Two weeks into this lock-down existence, it's clear that life won’t be getting back to normal any time soon. The peak lies weeks ahead for most developed and developing countries. We have no choice but to stay at home.
For most of us, this throws up a load of conflicting challenges. In normal times I’m working abroad most weeks, but now I’m grounded. The vast majority of our revenue base from the face-to-face workshops we deliver around the world has been wiped out by the travel ban. Today’s the last day of our financial year, which has not ended on the high note we were expecting one month ago.
If, like me, you run your own business, it's time to get creative and reinvent what you do. If you work in the sectors above, your company may not survive this crisis, and it’s likely your priorities will be very different when you can return to work.

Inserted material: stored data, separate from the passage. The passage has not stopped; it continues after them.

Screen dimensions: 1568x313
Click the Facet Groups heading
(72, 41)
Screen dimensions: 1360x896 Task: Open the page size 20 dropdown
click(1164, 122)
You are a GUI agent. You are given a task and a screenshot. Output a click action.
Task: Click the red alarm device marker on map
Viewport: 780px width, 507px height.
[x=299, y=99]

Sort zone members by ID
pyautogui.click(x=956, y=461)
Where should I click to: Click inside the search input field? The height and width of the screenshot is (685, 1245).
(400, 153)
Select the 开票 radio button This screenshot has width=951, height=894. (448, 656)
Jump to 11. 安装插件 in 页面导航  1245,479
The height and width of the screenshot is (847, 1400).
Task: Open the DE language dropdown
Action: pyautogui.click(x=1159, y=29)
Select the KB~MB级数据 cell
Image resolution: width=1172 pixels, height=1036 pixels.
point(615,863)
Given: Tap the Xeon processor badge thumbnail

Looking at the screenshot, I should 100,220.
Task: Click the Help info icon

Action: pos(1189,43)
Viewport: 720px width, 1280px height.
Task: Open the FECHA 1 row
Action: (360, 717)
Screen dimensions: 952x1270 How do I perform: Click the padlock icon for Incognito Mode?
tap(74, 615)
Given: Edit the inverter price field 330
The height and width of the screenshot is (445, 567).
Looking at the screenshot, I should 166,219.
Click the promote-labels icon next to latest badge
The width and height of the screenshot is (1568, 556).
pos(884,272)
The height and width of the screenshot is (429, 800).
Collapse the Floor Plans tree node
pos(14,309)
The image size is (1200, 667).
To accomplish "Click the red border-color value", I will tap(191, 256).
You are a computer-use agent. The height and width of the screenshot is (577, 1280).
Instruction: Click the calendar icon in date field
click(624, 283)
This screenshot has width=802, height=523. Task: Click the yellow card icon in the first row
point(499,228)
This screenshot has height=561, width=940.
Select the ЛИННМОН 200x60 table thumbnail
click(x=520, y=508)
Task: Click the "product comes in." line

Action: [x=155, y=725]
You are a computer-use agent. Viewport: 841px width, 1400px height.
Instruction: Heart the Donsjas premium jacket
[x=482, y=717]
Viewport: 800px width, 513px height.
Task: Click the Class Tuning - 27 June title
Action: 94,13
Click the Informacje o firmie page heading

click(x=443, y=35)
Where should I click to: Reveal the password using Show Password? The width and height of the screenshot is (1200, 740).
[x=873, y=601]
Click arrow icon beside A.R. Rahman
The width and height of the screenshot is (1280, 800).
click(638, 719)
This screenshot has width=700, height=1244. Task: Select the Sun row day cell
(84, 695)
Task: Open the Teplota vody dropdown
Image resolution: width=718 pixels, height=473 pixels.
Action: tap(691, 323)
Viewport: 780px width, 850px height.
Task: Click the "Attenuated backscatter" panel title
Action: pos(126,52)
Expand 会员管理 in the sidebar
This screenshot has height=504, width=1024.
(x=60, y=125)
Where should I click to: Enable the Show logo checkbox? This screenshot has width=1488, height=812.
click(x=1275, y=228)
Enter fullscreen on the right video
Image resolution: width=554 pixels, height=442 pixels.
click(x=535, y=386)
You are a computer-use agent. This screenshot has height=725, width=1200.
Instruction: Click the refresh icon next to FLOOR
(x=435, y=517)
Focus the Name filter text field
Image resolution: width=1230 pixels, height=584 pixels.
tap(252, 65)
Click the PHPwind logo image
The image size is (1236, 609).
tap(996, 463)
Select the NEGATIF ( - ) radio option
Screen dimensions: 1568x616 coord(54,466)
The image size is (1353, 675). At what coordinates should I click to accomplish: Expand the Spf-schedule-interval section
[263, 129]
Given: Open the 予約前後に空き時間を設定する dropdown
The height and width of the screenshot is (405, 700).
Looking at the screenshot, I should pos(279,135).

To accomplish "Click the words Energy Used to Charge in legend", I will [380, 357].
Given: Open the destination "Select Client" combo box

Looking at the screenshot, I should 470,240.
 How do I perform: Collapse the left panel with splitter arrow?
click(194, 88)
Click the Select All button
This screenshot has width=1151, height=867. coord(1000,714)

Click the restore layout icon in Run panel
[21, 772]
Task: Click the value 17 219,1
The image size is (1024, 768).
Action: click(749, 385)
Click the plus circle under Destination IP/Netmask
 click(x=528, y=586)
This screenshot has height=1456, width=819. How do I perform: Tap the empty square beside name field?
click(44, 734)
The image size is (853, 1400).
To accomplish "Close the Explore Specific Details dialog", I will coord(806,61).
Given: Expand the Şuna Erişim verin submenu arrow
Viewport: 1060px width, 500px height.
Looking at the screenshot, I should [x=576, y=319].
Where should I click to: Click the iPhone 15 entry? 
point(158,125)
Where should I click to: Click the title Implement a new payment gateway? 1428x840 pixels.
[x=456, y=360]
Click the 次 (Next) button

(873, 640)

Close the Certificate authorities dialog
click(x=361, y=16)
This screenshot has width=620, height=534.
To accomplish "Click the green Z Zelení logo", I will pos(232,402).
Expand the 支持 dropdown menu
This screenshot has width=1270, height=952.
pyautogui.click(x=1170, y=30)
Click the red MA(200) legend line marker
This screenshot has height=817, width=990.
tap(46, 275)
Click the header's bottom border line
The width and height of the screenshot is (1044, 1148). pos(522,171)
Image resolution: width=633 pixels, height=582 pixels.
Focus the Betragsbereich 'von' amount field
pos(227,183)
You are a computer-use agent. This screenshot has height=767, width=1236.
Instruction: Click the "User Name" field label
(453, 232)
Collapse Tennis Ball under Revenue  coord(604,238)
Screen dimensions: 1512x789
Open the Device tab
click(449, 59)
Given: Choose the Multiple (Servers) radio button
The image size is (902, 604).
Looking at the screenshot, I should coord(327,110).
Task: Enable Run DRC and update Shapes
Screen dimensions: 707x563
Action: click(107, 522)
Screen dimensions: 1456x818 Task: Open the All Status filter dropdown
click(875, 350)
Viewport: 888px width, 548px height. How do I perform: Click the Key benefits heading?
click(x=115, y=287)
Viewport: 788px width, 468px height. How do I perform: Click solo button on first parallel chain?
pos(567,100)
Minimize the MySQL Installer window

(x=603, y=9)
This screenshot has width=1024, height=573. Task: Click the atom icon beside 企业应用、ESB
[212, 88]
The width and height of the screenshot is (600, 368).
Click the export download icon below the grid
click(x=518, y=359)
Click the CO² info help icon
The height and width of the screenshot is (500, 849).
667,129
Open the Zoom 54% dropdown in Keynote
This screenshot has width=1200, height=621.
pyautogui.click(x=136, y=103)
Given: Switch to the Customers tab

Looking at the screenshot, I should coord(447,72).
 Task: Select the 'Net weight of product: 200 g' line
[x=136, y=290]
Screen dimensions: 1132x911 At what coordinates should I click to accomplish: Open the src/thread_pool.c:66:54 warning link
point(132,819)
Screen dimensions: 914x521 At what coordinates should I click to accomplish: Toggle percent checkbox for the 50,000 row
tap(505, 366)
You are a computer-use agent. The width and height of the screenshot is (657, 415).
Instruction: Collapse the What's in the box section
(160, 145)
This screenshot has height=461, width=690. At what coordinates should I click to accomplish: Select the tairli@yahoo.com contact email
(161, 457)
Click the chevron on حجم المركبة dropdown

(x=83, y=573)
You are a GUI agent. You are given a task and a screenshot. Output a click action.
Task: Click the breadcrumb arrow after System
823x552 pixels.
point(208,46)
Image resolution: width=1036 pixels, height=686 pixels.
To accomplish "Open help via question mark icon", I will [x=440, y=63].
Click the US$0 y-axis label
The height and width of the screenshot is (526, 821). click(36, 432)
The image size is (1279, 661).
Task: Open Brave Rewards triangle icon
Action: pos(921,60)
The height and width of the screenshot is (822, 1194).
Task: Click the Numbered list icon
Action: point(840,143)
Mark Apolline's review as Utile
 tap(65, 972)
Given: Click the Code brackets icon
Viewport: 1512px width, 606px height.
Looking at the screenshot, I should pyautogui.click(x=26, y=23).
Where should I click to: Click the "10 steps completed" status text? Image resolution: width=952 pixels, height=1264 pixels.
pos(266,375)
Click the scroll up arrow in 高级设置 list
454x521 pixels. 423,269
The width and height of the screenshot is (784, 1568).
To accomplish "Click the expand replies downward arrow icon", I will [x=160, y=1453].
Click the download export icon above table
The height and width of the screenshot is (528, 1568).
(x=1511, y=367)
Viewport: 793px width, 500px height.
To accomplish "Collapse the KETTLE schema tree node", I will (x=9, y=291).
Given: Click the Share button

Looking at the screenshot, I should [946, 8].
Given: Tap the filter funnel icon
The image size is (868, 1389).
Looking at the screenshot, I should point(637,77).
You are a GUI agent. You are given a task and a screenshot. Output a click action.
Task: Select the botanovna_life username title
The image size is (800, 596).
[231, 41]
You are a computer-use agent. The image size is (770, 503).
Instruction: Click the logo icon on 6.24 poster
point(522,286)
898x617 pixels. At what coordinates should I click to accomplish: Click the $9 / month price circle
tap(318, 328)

These are volatile and confusing times, and the future is far from certain: I've just spoken with a B2B client in Germany who explains that budgets have been put on hold and he awaits guidance from head office about future plans for him and his team.
Yet amidst the gloom, there are reasons to be positive. I’ve been lifted by the public out-pouring of support for our health workers, and by the spirit of volunteers stepping up to help.
During these weeks of forced confinement, we can re-connect with the family, get on our bikes, cook, read, meditate, learn to code or play the piano. We have time to reflect on what we’re really doing with our lives, and time to plan our future when we can get out there again. We have time. Lots of time.
We’re inviting you to join a FREE online Digital Transformation masterclass from April 6th - 9th
We’re working round the clock to reinvent our business from delivering Executive Education workshops to providing distance learning for our clients.
We want to do our bit to help the people and businesses facing uncertainty by inviting you, our clients and partners, to join a free online Digital Transformation masterclass from April 6th - 9th. Let's walk through this four day digital journey together to explore the essential ingredients of Digital Transformation, which is the future for most businesses.
I want to give you the knowledge to talk with confidence about the role of digital for your business. How digital drives customer behaviour, people and products. How to disrupt your own business before you are disrupted. How to disrupt others.
On the face of it, distance learning may look like a poor substitute for face-to-face workshops. Can you really replace the energy and learning dynamic which happens when people get together? What about the team building, and creating ideas which you translate to jobs, or to your next launch?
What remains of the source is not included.